__What the exercise asks__: The answer must consist solely of the lines from the one with "Image resolution: width=694" through the last line of the data, copied exactly, with no pictures.

__Data for the task__:
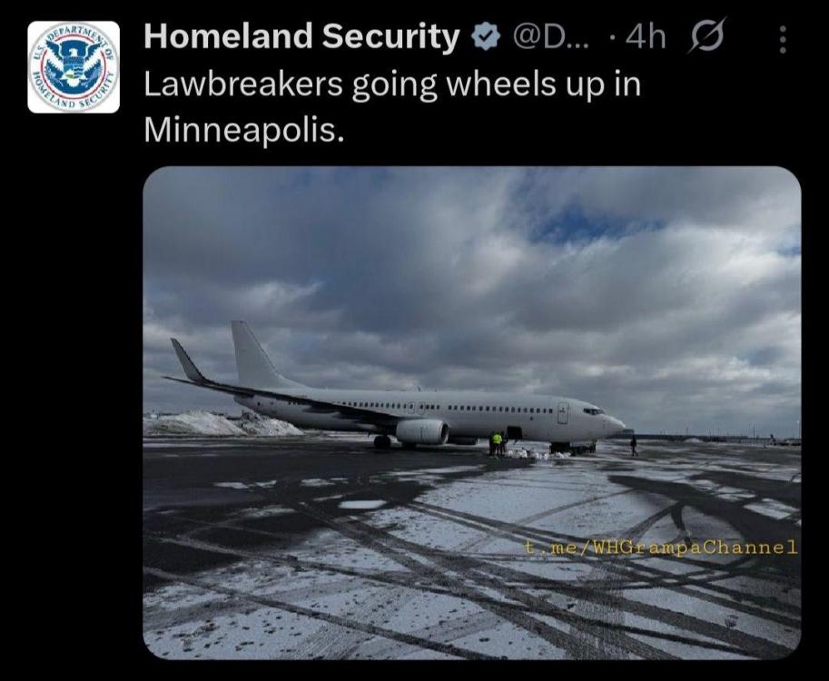Image resolution: width=829 pixels, height=681 pixels.
Task: Click the airplane's vertical tail fin
Action: pyautogui.click(x=258, y=354)
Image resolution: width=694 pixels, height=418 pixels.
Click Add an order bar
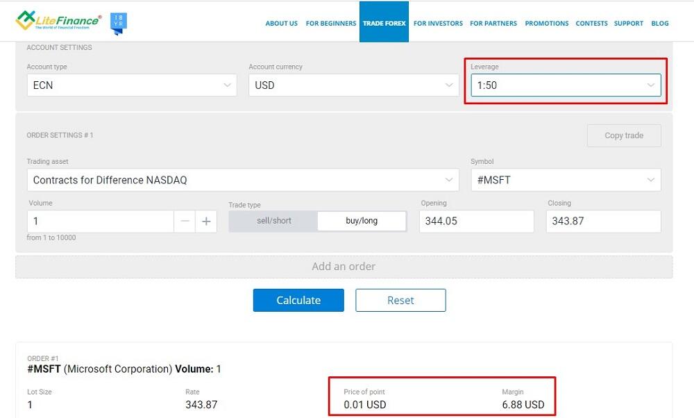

__Answer to this exercise__:
Image resolution: width=694 pixels, height=418 pixels.
Click Add an order bar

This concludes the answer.